A passion for slips and spouts
It was a
Saturday dawn no one living in Yogyakarta on 27 May 2006 will ever forget. Six years ago at six minutes to six people
in the Central Java city were waking.
Among them was Dwikorita Karnawati who knew what was happening when her
house started to shudder.
A 6.2
magnitude earthquake centered 25 kilometers south had thumped nearby Bantul
Regency with colossal force. The damage was obviously widespread and it was
clear there’d be many casualties as badly built houses crashed. (Almost 6,000 died and more than 36,000 were
injured.)
Once the
first shock had passed panic followed. Many thought the quake was linked to the
eruption of nearby Mount Merapi. It
wasn’t, but the terrified fled south.
Flooding
and great jets of water, some up to four meters high were being reported. Signs
of a tsunami? Unlikely because
Yogyakarta is more than 100 meters above sea level and far from the ocean. But people weren’t stopping to reason - they
rushed north, colliding with those heading in the other direction
In her
shaken but little damaged home, Dwikorita heard listeners to a radio program
reporting water spouts and realised what was happening. Not a tsunami but liquefaction, where the quivering
earth squeezes wet ground, forcing water to the surface.
“I called
the radio station and explained the situation,” she said. “Even my Rector at Gadjah Mada University
(UGM) and other colleagues rang me seeking information.
“Scientists
have a duty to talk publicly about natural events. I tried to calm people down
- no tsunami, no need to flee.
“It was a
lesson I learned when I was studying for a PhD at Leeds University (in Britain)
where my lecturer used the media to warn about landslides in the area and help
people prepare.
“It’s
different in Indonesia. I once had to
visit a distant village devastated by landslips, accessible part way by
motorbike, and the rest on foot. The
people didn’t speak Indonesian and many were superstitious about the cause of
the disaster.
“I had to
use pictures and comics to explain the situation. Since then we’ve developed simple, attractive and accessible
materials, including a calendar showing the seasons and conditions when
landslips are most likely.
“Risks can be
estimated by hazard mapping and reduced so damage is lessened. We can help improve society’s resilience.”
The ability
to relate to everyone from remote villagers to the center of power (she once
briefed President Megawati Sukarnoputri and her Cabinet on a devastating debris
flood in Sumatra) has been a valuable extra skill for the UGM professor of
geology.
If she’d
been thin-skinned Dwikorita would have never made it as a scientist. She was one of only two girls studying
geology in a class of sixty – and her friend has since moved to another
discipline.
“The boys
joked about me a lot at first but later became protective,” Dwikorita
said. “Things have improved since,
though could be better.

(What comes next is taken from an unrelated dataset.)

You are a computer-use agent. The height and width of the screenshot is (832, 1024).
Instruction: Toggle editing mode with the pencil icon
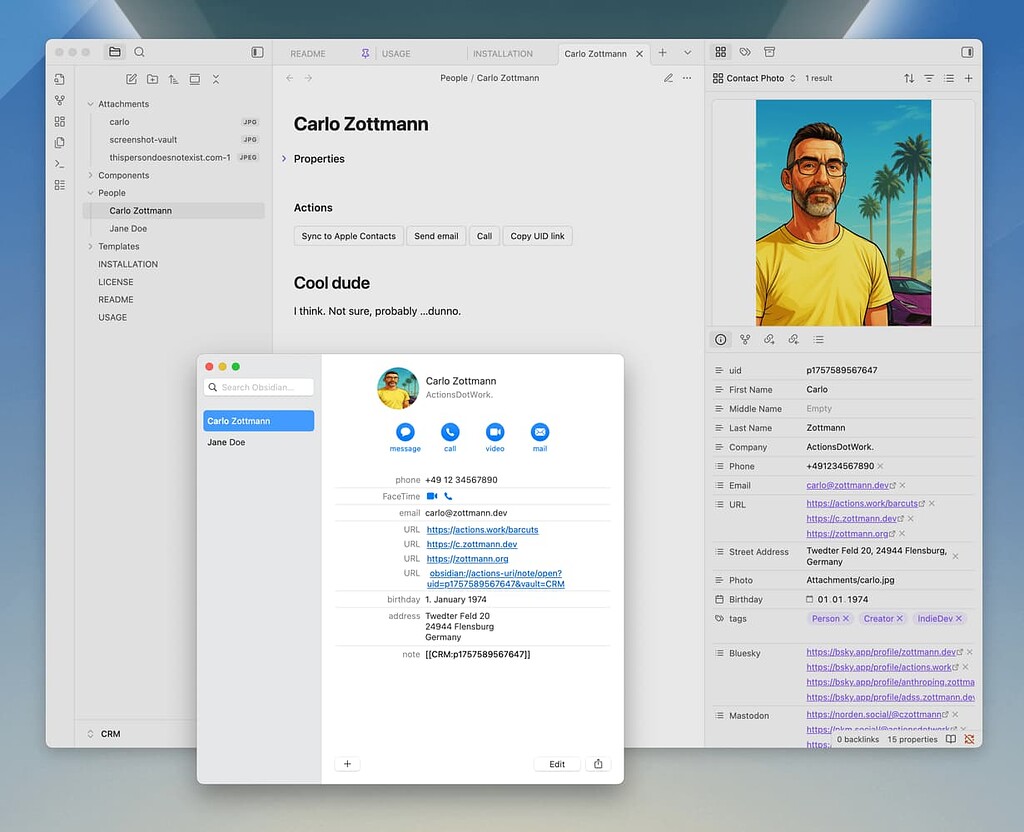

Around ten per
cent of enrolments are female.
“A third of
my staff were women when I was head of the Geological Engineering Department
between 2003 and 2011. (She stepped down to concentrate on research.)
“I was
attracted to geology when I was a Scout and we went exploring rivers and
mountains. I wanted to know more about the natural world. My father was an
agricultural scientist, but I followed the example of my grandmother who was an
outdoor woman adventurer.
“In my
career I’ve had little discrimination.
The problem isn’t gender but age.
(She’s 48.) Only a few men are
jealous when women take the lead.
“At home I
want to be clean, but when I’m in the field I don’t mind getting my hands
dirty.” Commented her colleague Iman
Satyarno: “She’s a tomboy.”
Along with
three other UGM academics, Professors Iman and Dwikorita have accompanied two
teams of lecturers and government officials from Padang (West Sumatra) and Palu
(Central Sulawesi) on a training course in New Zealand.
After
graduating Dwikorita did further research in Japan, Sweden and the UK. In 1997 she won the World Bank’s Young
Academic Award. Other prizes have
followed and she now has a formidable publishing record of books and papers in
scholarly journals.
Earlier this year she was a Fulbright
Visiting Professor in Geological Sciences at San Diego State University, and
guest lecturer at the University of California.
Somehow the
disaster reduction expert has also found time to marry and produce two
children. Her husband, Professor Sigit
Priyanto, is a civil engineer who inadvertently taught Dwikorita about the
difficulties of changing people’s mindsets.
The
family’s house is less than 20 kilometers from Mount Merapi and 100 meters from
a river flowing from the volcano. When
it started to erupt Dwikorita wanted to leave – but her husband didn’t. (They evacuated.)
“We almost
had a fight over it,” she said. “He
didn’t want to move because he had an emotional attachment to our home. It taught me how difficult it is to change
the minds of even well educated people.
“Out of
that I’ve developed a new approach to research. We have to include issues like culture, sociology and religion.
“There are
earthquake codes for buildings, though often badly administered. However there are no laws relating to land
use hazards. This is very sensitive –
restrictions can lead to land prices going down, but people have the right to
know the risks they face and be prepared.
“In NZ
homeowners insure their houses, but not Indonesia where people look to the
government for compensation. They
struggle for life, not insurance.
There have to be controls in place because some insurance companies have
gone bankrupt.
“We need to
persuade the government, not directly but through the media.”
Would she
recommend geology to girls?
“If that’s
your interest, do it,” Dwikorita said.
“You need to be fit. Geologists find it easier to accept women than
other sciences - just as long as you work with passion.”